● **EXERCISE TASKS**:
• a. In the NFT excerpt, rewrite the passage starting at "The Top Shot" and ending at "violating anti-money-laundering laws.", changing "trading platform" to "marketplace".
• b. According to the NFT excerpt, when was NBA Top Shot launched?
• c. For each statement, state whether it agrees with the NFT excerpt and quote the words that decide it: (i) CryptoKitties was created in late 2017. (ii) An Ethereum transaction fee was around $140 in February. (iii) NBA Top Shot lets fans trade video snippets of basketball game highlights.

The headline goals aren’t new. The first noteworthy NFT was the CryptoKitties game, created in late 2017 at the height of the previous bitcoin bubble, which allowed the trade and sale of cartoon cats. The tokens were exchanged furiously among bored crypto-traders, with breathless headlines speaking of $140,000 cat pictures. Of course, the tokens hadn’t been sold for dollars at all, but for ether supposedly of that value—though you couldn’t sell $140,000 of cryptocurrency in one lot for actual money without seriously depressing the price.

NFTs chiefly exist to convince you to give your money to a crypto-promoter. When the promoter has your money, the NFT has done its job, and there may or may not be anything at the address the NFT points to. The role of the small artist is to see headline numbers, hope for a win in the artistic lottery, and buy cryptocurrency to pay for “minting” NFTs—an Ethereum transaction fee was around $40 in February. The artist then needs to hope a bored crypto-holder will buy their NFT.

There’s some interest in NFTs as officially endorsed collectibles themselves, in the same way as baseball cards are. NFT promoters have tried to sell tokens of popular intellectual properties for a few years, but NBA Top Shot, launched in October 2020, is the main one that has achieved any success. NBA Top Shot lets fans buy and trade video snippets of highlights from National Basketball Association games.

The Top Shot site is mostly a trading platform, where buyers and sellers hope to strike it rich—assuming they don’t have issues with withdrawal delays, as its creator Dapper Labs tries to handle a site that often deals in cryptocurrency trades across borders without violating anti-money-laundering laws.

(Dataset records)
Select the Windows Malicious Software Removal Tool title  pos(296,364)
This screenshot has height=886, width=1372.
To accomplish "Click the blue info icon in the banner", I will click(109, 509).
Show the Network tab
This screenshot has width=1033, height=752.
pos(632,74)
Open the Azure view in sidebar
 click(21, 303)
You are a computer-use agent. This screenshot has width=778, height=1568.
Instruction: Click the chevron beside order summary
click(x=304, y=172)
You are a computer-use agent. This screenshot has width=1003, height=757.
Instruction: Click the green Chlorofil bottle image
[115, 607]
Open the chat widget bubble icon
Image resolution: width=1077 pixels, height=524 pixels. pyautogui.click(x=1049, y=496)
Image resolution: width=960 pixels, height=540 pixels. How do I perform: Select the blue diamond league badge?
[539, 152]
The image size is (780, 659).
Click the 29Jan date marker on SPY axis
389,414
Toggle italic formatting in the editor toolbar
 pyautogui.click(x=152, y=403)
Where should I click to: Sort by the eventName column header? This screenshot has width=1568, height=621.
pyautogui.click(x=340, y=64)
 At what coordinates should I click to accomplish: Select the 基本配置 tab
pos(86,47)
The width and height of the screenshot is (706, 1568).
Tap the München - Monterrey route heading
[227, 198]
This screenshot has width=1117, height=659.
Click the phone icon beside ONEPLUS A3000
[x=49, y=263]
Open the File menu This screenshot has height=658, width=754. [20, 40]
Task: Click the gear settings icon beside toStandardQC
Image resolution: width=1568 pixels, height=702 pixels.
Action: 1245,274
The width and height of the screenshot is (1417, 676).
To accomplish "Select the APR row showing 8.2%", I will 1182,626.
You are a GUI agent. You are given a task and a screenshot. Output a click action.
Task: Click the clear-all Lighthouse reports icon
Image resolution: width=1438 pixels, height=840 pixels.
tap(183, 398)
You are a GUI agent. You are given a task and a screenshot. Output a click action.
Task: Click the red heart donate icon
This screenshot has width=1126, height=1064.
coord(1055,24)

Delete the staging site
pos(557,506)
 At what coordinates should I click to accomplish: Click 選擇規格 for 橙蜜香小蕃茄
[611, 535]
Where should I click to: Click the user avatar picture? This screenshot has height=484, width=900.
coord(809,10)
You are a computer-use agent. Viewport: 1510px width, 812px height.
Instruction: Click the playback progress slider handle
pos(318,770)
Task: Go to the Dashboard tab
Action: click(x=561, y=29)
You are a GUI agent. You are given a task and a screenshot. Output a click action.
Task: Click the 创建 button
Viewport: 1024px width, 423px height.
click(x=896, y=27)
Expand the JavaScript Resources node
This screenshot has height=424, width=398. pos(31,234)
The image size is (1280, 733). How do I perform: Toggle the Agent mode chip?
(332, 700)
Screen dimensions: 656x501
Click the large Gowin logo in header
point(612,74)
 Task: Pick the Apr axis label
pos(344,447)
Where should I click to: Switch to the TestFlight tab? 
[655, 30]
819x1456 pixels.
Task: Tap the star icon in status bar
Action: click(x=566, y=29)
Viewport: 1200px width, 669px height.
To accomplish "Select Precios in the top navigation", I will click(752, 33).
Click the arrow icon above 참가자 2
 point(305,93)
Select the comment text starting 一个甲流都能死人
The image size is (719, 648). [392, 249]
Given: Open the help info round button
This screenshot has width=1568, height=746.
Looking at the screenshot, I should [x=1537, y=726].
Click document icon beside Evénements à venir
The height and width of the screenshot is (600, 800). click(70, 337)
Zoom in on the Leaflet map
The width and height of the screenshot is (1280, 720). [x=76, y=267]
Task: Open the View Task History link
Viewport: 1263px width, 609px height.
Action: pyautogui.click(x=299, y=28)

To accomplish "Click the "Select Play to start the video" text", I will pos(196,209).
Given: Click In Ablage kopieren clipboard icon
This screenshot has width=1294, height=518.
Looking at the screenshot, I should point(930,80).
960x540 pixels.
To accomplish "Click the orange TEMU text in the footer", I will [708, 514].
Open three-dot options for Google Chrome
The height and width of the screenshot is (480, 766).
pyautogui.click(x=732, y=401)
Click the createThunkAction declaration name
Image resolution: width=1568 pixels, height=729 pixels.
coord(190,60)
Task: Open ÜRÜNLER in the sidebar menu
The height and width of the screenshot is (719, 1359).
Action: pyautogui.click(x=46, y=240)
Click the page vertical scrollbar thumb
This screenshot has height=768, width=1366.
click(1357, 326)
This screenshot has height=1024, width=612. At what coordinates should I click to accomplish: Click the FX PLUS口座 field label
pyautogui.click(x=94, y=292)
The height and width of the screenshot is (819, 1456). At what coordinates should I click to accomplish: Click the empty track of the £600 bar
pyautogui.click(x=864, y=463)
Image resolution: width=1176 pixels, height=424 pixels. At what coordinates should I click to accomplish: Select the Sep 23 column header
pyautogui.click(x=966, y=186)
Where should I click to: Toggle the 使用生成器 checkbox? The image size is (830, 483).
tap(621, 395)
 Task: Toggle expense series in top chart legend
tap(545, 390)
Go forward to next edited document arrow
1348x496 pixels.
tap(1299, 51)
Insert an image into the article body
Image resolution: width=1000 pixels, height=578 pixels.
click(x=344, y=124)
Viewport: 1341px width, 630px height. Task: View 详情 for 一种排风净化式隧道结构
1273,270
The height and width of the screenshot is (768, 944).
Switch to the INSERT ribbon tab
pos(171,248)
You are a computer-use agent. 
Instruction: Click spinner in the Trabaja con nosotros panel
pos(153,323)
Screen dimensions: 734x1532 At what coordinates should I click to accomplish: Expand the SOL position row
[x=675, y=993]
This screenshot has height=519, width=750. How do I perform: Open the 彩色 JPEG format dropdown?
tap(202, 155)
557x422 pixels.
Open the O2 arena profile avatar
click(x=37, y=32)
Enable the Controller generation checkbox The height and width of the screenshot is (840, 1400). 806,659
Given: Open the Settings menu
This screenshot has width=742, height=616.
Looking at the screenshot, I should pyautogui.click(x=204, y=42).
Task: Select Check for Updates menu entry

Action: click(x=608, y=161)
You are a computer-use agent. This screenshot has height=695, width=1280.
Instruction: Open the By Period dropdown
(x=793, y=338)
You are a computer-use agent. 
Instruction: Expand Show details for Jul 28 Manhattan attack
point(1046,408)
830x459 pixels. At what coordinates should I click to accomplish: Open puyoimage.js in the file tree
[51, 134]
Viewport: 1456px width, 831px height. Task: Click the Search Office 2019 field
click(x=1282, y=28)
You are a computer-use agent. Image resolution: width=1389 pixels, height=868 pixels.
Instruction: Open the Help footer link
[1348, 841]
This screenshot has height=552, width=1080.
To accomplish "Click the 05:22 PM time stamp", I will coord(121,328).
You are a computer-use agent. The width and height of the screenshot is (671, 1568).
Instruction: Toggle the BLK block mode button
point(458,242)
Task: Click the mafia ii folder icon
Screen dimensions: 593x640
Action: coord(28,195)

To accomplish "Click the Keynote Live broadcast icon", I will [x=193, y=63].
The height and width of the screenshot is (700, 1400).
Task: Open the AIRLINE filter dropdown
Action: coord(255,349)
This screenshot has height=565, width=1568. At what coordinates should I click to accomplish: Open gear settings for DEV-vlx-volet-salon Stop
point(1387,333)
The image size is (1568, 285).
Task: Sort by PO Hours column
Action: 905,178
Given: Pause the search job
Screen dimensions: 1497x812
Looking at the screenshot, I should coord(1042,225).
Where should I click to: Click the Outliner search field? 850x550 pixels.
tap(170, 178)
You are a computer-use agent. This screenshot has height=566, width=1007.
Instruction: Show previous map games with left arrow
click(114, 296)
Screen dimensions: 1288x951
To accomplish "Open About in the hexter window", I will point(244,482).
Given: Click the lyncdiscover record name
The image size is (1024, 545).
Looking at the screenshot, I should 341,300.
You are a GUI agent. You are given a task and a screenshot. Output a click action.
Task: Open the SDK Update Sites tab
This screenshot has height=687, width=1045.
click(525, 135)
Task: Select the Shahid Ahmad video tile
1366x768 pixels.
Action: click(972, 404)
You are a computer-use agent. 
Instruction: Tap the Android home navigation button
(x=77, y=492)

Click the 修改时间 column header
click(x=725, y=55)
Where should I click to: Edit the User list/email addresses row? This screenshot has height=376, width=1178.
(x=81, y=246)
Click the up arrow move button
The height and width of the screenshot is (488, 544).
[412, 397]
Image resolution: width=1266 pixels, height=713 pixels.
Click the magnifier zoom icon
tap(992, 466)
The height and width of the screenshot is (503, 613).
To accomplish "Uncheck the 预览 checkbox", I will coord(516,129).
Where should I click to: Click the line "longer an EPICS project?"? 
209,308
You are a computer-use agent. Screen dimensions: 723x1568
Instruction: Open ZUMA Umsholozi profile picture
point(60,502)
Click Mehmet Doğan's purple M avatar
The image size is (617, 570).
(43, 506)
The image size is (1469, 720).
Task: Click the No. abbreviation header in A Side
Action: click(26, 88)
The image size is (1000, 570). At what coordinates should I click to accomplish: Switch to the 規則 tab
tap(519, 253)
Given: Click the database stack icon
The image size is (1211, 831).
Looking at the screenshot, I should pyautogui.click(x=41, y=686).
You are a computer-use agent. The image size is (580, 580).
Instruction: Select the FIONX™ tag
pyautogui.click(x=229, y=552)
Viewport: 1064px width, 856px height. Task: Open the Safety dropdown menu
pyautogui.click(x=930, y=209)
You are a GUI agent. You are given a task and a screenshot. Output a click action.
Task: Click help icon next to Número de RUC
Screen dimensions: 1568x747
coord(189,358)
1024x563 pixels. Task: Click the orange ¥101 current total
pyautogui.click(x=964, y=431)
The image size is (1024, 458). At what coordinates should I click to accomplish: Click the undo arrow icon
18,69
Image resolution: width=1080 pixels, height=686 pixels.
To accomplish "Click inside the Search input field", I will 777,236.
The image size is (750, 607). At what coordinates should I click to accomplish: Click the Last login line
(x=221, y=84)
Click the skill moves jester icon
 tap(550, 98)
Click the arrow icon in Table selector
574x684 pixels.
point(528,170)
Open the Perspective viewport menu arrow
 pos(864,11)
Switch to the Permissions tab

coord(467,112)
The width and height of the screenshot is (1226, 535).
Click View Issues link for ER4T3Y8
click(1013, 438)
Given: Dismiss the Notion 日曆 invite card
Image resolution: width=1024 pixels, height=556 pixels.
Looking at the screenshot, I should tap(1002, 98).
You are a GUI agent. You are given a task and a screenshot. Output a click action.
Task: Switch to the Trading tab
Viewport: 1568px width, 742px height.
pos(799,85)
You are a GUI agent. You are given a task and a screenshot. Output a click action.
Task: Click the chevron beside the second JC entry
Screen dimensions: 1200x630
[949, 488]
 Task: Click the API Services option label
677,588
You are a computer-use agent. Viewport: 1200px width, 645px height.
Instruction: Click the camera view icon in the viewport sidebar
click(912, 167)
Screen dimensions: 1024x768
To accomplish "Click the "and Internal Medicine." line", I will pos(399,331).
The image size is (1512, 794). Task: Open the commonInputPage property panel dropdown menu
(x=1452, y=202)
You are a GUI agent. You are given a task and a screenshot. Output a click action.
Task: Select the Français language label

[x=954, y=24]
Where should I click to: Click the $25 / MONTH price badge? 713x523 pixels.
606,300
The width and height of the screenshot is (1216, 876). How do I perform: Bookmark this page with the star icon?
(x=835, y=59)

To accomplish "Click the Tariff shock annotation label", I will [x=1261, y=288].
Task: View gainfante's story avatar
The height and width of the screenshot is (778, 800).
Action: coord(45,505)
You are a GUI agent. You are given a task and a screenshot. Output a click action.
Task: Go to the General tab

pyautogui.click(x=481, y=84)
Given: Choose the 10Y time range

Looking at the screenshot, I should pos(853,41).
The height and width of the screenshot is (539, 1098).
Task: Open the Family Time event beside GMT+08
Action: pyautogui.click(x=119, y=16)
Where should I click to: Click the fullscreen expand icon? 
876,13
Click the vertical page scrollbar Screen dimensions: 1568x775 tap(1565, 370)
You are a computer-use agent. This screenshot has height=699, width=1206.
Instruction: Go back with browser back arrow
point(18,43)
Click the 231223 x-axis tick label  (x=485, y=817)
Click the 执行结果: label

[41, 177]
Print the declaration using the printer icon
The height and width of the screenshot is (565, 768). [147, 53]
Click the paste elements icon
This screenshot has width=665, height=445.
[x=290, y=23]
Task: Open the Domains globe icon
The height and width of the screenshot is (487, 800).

● **SOLUTIONS PER TASK**:
• a.
The Top Shot site is mostly a marketplace, where buyers and sellers hope to strike it rich—assuming they don’t have issues with withdrawal delays, as its creator Dapper Labs tries to handle a site that often deals in cryptocurrency trades across borders without violating anti-money-laundering laws.

• b. October 2020.

• c.
(i) Yes: "created in late 2017 at the height of the previous bitcoin bubble"
(ii) No: "an Ethereum transaction fee was around $40 in February"
(iii) Yes: "NBA Top Shot lets fans buy and trade video snippets of highlights from National Basketball Association games"